• Source text
Optimize Application Removed Data Type Still Gets Referenced

Having an issue with integrating a template into an existing application. The existing application had a data type with a similar name ‘blog_post’ to a data type from the template “Blog-Post”.

This caused an issue in which any elements with a content type of “Blog-Post” when copied into the existing project gets changed to ‘blog_post’. This is despite the fact that the data type of “Blog-Post” was copied over into the existing project before any elements were.

To try and resolve this issue I deleted from the existing project the data type of ‘blog_post’ and then ran the optimize application to remove that data type from the application.

Now the result when copying and pasting elements from the template into the existing app is an error showing the data type of the elements being ‘missing data type’.

Bubble support explained that data types are associated with IDs.

Why would the ID of the data type that was removed using the optimize application still be present in the application?

Anybody else experience this before and found a way to resolve it? I have no idea what tools that might be available to us to make sure the optimize application feature works as expected and completely removes that data type because there is no way that I know of to bring it back.

This sounds like Bubble support should reconsider and escalate this to a level-up engineering resource for them to take a look at this

@eve care to chime in?

I sent in a video of me performing various tests that hopefully will make the issue more clear as my suspicion is there may have been a misunderstanding of exactly what I had done that resulted in the issue.

The tests shown in the video make things even more perplexing in regards to the original explanation of “IDs” and not being associated with names of data types.

I was told though that the support agent had spoken to the head engineer and was told this was expected behavior. That is partly why I believe there may have been a misunderstanding of the issue.

Not sure how it got resolved but it eventually was. Never had confirmation that it was a Bug, but did have an interesting round of emails from support.

After initially pushing back on the explanation I received an updated explanation

After speaking with our head engineer he confirmed that the mapping is certainly ID based and not name based. The reason you are seeing “missing data type: blog-post” is because the internal type id is the sanitized version of the initial display, (lowercase, no space, no special chars, ensured to be unique). Essentially, if the IDs don’t match, automatic mapping won’t work. You also cannot get it to work by renaming the types; they have to match from the start.

The solution to removing the missing data type error is to remap the connection to the appropriate data type.

• About this task
From the forum thread above about the removed data type, list each property the head engineer's explanation gives for the internal type id.

• Material provided
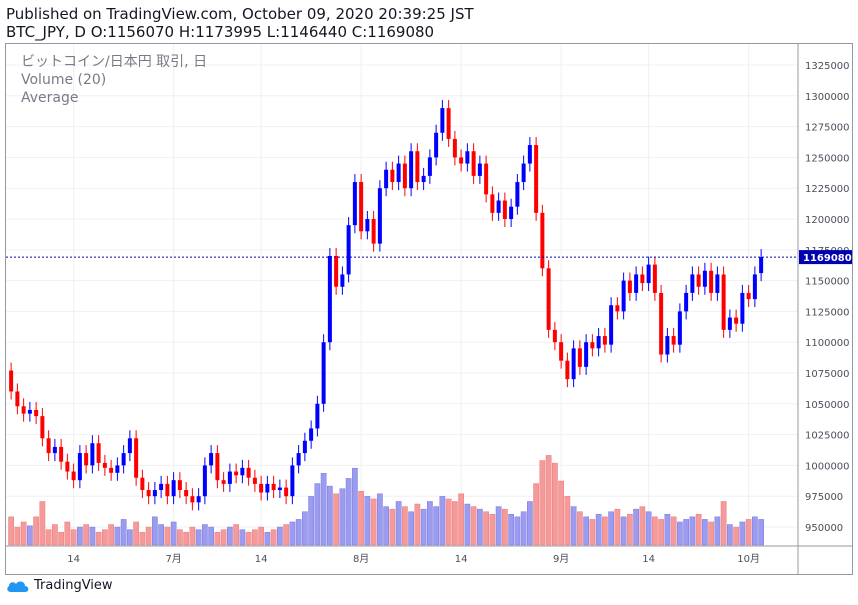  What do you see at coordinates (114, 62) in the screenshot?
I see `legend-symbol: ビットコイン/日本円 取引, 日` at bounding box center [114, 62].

• Solution
The internal type id is lowercase, has no space, has no special characters, and is ensured to be unique.